■ **Your task**:
How many lines in the records below contain "agent"? Reply with the number alone.

■ **Exercise material**:
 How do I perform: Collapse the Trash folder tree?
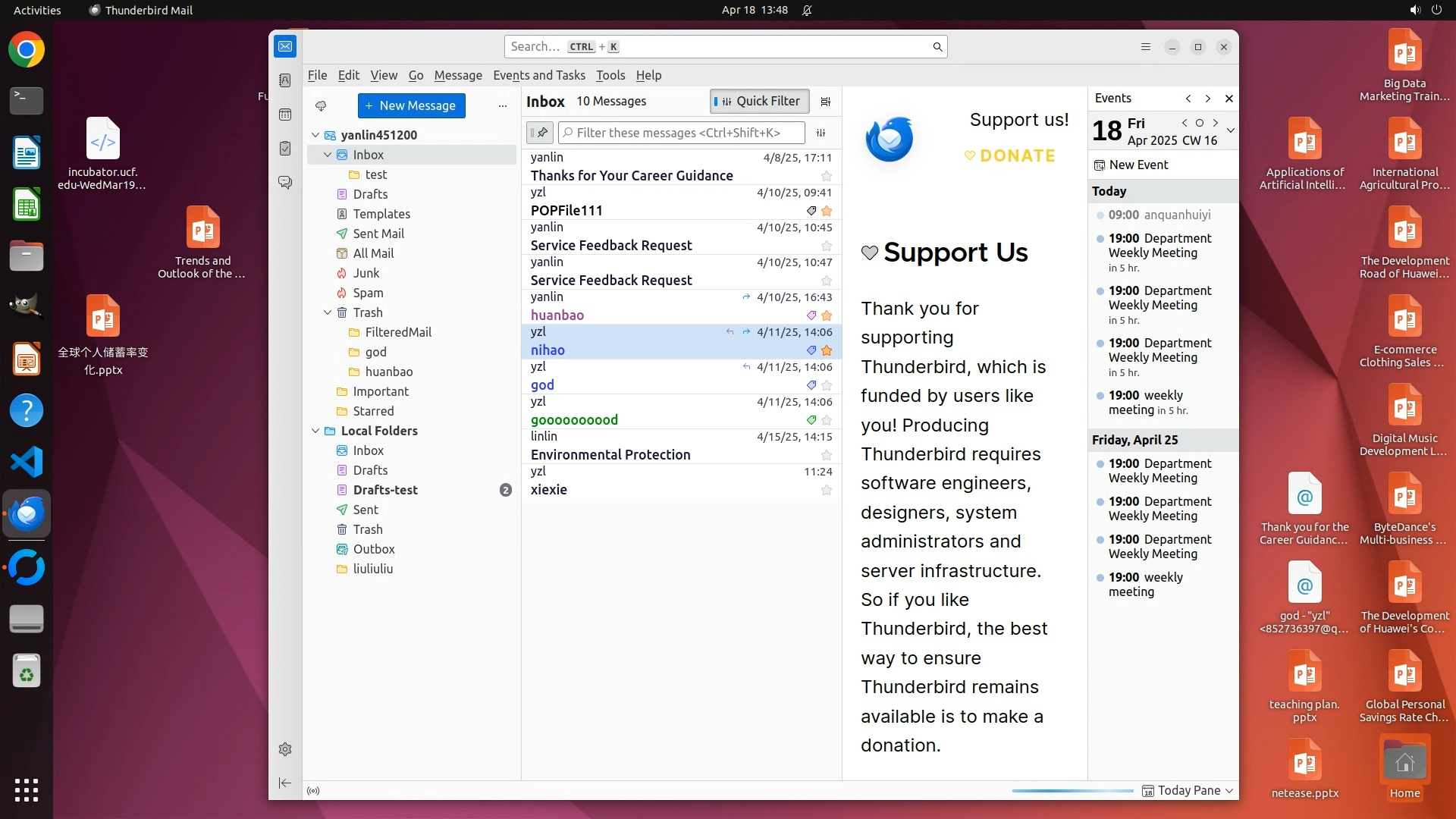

* * *

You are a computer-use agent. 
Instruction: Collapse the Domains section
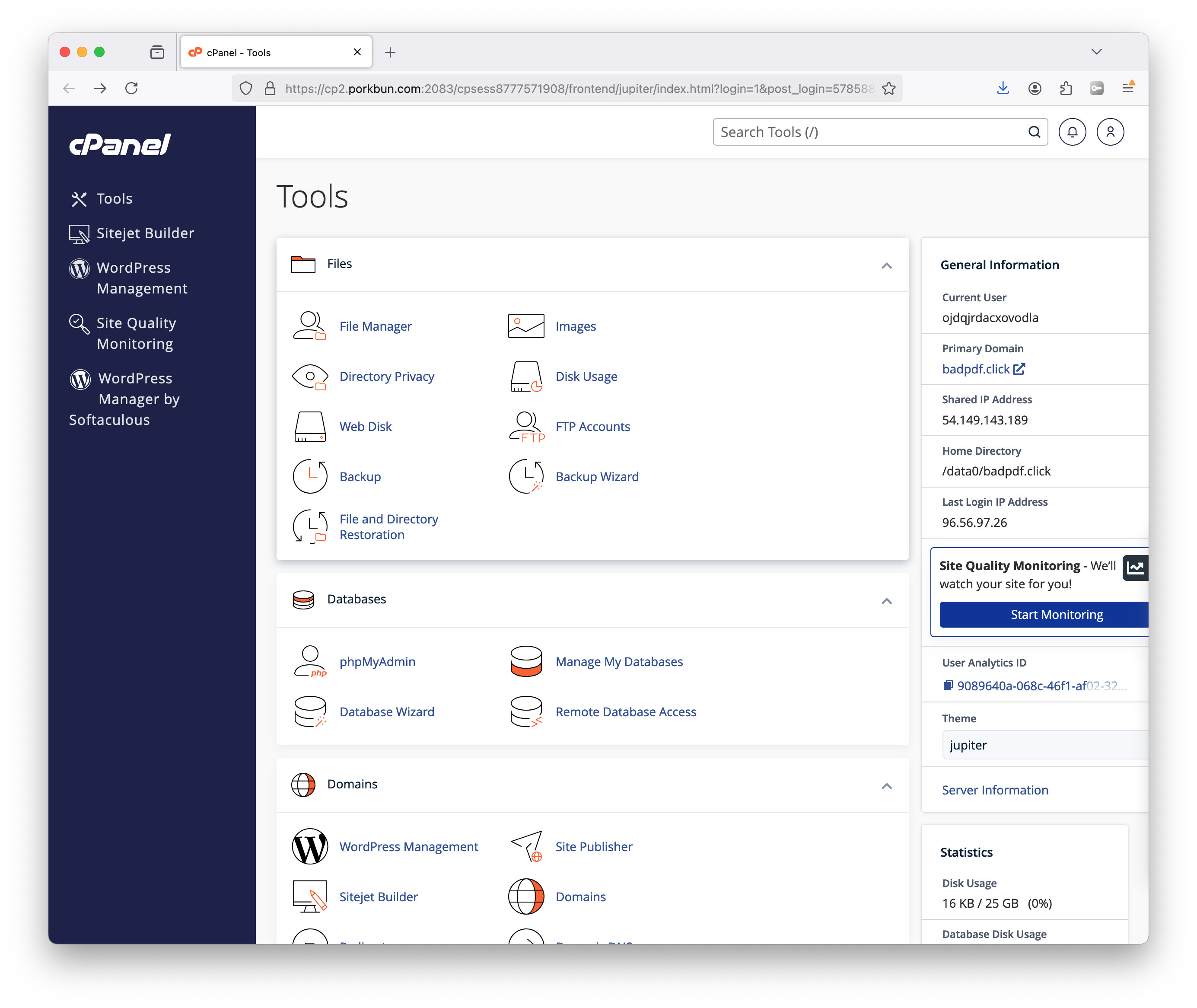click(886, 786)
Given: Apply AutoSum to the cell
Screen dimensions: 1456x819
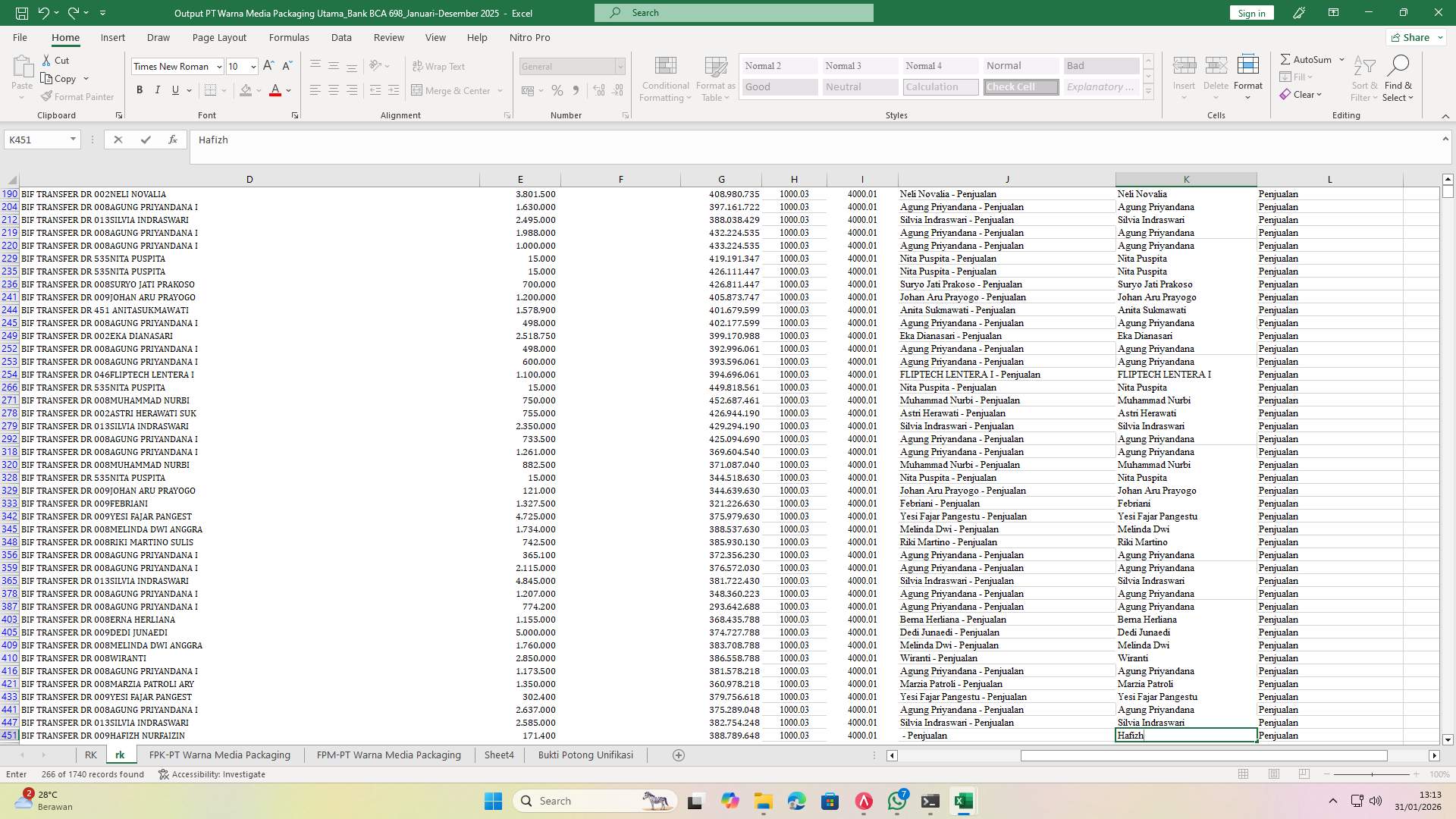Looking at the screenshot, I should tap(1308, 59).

--

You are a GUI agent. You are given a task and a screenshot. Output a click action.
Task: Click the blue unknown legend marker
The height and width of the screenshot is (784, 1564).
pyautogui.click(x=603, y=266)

■ **Written answer**:
2